The state of Louisiana has filed a class action lawsuit against Pfizer alleging that the drug maker defrauded the state by falsely marketing the antidepressant Zoloft. The complaint claims that Pfizer knew from clinical trials on the medication that it was ineffective at treating depression, but pushed for Food and Drug Administration (FDA) approval anyway. As a result, Louisiana spent millions through its Medicaid program for a drug that the plaintiff alleges does not work.
Zoloft, known generically as sertraline, is in a class of antidepressants known as selective serotonin reuptake inhibitors, or SSRIs. Other medications in this class include Paxil, Celexa, Lexapro and Prozac.

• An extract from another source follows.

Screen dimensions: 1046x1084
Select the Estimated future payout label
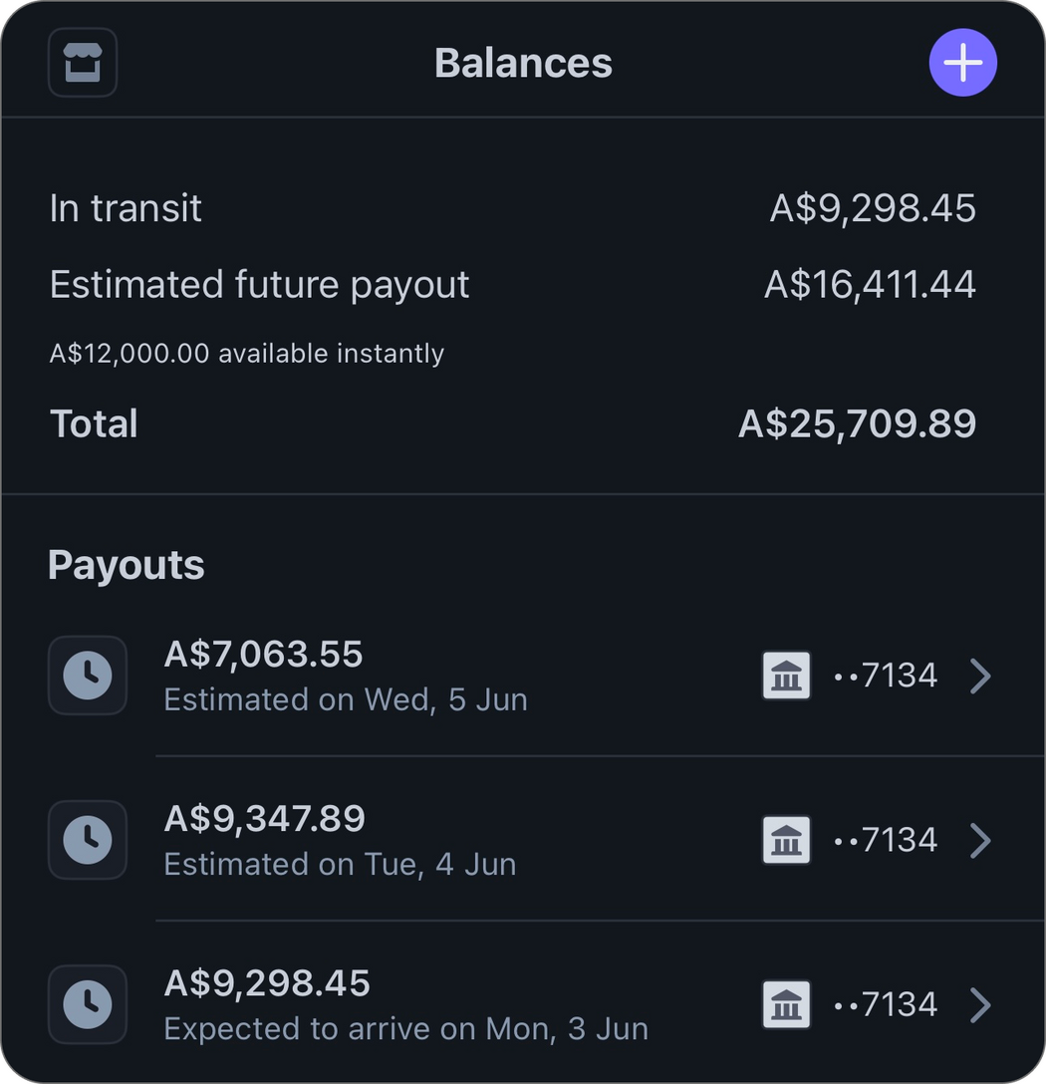(259, 285)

According to the complaint, Pfizer knew the drug had “serious issues with efficacy,” based on internal memos referencing early clinical trials on the medication. In some instances, a placebo showed greater efficacy. However, despite the evidence, Pfizer engaged in deception and fraud to gain FDA approval, the complaint alleges.
A similar, private class action lawsuit was filed against Pfizer in January 2013 making the same accusations regarding the ineffectiveness of Zoloft.

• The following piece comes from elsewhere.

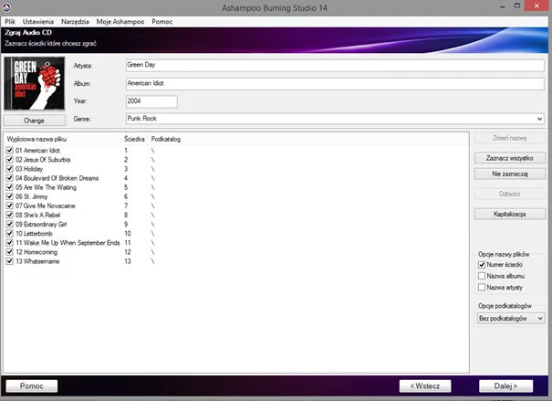Uncheck the 01 American Idiot track

point(10,150)
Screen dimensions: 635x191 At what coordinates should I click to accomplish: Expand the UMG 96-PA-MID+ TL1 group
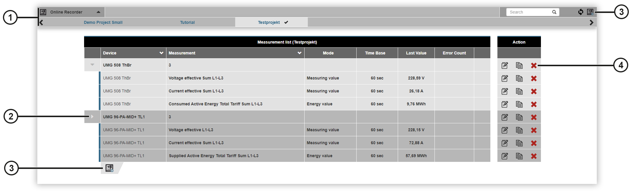pos(92,117)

Pfizer also faces more than 250 lawsuits involving birth defects in children born to women who took the medication while pregnant. Many of those lawsuits have been consolidated in a multidistrict litigation in Pennsylvania.
Pfizer isn’t the only SSRI maker facing birth defects lawsuits. Makers of other drugs in the class are also facing litigation claiming the drugs caused babies to be born with heart defects, lung defects, brain and spine defects, and malformations.
The Louisiana complaint claims paying for Zoloft is a form of Medicaid fraud against the state, and it seeks restitution, civil penalties and damages for unfair trade, negligent misrepresentation and fraud. Louisiana Medicaid spent $974 million on prescription drug reimbursements in 2012, according to the lawsuit.